The depression is in the form of a one-kilometre-long gash up to 100 metres (328 feet) deep, and growing, in the East Siberian taiga, located 10 km southeast of Batagay and 5 km northeast of the settlement Ese-Khayya, about 660 km north-northeast of the capital Yakutsk. The structure is named after the near-flowing Batagayka, a right tributary of the river Yana. The land began to sink due to the thawing permafrost in the 1960s after the surrounding forest was cleared. Flooding also contributed to the enlargement of the crater. Paleontologists have found Ice Age fossils buried in the mud around the rim of the crater. The rim is extremely unstable as there are regular landslides into the crater and the permafrost is constantly thawing. The crater is currently growing in size.

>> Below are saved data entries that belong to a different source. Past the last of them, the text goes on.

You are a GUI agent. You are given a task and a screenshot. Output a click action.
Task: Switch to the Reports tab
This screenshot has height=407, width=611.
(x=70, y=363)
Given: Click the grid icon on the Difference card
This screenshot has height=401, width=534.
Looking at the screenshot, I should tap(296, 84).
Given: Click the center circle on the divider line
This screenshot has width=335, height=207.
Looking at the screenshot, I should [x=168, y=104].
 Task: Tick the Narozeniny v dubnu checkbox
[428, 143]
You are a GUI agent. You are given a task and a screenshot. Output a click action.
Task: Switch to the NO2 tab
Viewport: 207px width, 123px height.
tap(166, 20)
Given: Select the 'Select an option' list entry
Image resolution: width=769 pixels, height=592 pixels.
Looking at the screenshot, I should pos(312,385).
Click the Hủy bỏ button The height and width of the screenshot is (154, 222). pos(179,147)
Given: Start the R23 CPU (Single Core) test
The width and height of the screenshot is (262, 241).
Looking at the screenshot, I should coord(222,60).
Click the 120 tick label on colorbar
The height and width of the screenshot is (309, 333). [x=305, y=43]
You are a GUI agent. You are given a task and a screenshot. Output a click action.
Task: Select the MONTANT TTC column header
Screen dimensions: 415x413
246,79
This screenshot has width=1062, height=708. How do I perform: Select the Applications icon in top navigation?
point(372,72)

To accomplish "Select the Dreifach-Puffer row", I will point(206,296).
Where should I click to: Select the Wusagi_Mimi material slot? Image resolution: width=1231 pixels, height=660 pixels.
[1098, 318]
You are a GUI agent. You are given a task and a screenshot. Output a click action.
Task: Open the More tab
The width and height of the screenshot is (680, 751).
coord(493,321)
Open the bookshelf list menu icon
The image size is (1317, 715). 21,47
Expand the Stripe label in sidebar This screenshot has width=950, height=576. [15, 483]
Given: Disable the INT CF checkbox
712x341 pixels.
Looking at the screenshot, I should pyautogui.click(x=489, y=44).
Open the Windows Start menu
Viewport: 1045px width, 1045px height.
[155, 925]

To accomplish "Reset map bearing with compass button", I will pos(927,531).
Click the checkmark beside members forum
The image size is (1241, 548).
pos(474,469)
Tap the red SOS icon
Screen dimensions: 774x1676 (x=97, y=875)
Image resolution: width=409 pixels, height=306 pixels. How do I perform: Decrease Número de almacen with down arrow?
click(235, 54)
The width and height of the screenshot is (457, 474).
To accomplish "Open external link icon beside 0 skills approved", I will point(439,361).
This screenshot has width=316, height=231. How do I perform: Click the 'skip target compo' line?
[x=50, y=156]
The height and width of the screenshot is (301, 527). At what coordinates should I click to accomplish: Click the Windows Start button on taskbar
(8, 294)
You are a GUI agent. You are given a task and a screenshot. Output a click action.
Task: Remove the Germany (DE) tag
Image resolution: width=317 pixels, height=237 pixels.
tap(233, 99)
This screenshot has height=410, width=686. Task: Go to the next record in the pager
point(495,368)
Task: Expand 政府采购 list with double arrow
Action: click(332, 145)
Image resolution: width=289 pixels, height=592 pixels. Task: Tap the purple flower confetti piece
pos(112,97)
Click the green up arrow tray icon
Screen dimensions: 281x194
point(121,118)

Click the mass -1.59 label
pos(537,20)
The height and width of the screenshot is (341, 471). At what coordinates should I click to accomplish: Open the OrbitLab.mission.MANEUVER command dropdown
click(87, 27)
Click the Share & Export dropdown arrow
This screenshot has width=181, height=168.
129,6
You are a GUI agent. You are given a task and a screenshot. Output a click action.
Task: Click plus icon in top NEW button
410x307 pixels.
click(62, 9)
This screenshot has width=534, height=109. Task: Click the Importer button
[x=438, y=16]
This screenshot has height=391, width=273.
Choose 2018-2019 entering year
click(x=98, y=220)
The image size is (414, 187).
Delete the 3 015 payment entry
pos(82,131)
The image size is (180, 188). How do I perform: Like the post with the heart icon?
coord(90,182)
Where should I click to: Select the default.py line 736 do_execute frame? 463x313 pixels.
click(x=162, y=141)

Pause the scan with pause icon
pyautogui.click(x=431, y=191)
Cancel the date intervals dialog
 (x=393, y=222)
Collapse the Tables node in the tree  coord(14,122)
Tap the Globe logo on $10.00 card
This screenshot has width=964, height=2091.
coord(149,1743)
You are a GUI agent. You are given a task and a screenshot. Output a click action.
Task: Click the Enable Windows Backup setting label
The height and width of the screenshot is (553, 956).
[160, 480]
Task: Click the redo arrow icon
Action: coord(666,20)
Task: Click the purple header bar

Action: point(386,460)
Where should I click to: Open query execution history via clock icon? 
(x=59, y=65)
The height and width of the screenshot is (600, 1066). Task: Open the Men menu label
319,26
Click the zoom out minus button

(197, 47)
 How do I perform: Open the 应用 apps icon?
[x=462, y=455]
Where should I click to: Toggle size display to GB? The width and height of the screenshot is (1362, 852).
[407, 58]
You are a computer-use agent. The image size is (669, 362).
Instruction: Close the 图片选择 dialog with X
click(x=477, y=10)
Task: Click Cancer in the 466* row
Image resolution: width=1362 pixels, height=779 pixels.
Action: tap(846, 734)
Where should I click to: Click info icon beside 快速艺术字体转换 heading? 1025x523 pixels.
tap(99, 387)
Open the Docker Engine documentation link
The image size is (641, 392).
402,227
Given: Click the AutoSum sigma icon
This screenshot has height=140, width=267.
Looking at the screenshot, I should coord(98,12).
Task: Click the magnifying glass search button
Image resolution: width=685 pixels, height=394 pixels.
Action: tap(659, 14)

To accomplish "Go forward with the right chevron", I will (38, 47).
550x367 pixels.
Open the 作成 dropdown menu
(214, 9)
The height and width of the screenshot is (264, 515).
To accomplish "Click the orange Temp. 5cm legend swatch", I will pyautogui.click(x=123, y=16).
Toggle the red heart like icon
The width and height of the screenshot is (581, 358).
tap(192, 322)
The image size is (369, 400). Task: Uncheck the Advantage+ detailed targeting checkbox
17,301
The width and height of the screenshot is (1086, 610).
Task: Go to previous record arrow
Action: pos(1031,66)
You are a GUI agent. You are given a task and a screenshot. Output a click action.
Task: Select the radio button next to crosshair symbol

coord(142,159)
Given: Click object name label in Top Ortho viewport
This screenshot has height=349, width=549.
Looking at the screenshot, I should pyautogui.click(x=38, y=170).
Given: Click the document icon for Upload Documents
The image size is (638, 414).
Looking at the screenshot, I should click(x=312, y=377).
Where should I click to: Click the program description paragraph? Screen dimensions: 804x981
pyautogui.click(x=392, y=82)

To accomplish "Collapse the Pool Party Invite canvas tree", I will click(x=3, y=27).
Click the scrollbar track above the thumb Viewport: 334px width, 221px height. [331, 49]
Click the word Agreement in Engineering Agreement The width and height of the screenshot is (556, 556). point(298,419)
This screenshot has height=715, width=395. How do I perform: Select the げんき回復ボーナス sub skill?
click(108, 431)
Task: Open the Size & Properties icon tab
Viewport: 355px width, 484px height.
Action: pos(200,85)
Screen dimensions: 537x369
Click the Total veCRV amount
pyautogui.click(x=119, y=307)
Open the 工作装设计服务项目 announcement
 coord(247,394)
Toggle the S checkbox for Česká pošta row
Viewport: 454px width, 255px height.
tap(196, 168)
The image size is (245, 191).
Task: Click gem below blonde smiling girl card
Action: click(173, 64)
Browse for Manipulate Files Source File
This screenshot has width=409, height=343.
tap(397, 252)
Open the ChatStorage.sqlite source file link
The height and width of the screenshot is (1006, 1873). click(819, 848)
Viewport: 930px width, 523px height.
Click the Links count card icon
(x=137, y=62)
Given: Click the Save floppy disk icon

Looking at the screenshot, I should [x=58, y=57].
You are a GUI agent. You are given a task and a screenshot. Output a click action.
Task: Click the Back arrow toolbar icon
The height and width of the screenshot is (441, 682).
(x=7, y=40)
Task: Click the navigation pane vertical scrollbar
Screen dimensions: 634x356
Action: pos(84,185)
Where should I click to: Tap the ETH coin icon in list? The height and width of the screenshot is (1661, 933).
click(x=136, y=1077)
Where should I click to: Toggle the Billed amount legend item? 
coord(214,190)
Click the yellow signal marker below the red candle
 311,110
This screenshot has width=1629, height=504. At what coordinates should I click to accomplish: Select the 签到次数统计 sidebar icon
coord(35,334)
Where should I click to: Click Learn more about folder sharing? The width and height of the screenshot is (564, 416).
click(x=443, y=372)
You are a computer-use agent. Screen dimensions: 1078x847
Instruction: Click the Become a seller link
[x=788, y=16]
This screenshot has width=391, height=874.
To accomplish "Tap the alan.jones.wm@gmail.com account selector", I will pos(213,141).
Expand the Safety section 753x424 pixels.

According to Mary Edwards of the University of Southampton, the process of erosion that increases the crater's size occurs in the following way:
Below the cliff face, steep hills and gullies drop to Batagaika's floor. As more of the material at the bottom of the slope melts and comes loose, a larger face is exposed to the air, which in turn increases the speed of permafrost thawing. The crater will likely eat through the entire hillslope before it slows down. Every year as soon as temperatures go above freezing, it's going to start happening again. Once you've exposed something like this, it's very hard to stop it.

According to a conference paper published in 2016 the crater did not show any signs of stabilization after several decades (since 1980s) of slump growth, with the headwall retreating with observed rates of generally >10 m and up to 30 m per year closer to 2016. Reconstruction of a paleo-surface revealed that the slump had carved at the time into the rolling topography to a depth of up to 73 m. The current size of the slump was then >69 ha, and it had thawed >25 × 10⁶ m³ of ice-rich permafrost through 2016.

==Fossils and relation to climate==
The rapid expansion of the crater is uncovering a host of fossilized materials, including ancient forests, pollen, and animal carcasses such as that of musk ox, woolly mammoth and Lena horse, along with other animals. It also allows for insight into 200,000 to 650,000 years of climate data.

Drone footage taken in 2023 revealed more details of the crater, and Nikita Tananayev, lead researcher at the Melnikov Permafrost Institute in Yakutsk interviewed by Reuters for the occasion, warned that the expansion of the Batagaika crater is a sign of danger; with increasing temperatures and anthropogenic pressure, more and more similar mega-slumps are likely to be formed in the future. The soil beneath the slump, which is about 100 metres deep (328 feet) in some areas, contains organic carbon stores that will be released into the atmosphere as the permafrost thaws, further fuelling the planet's warming.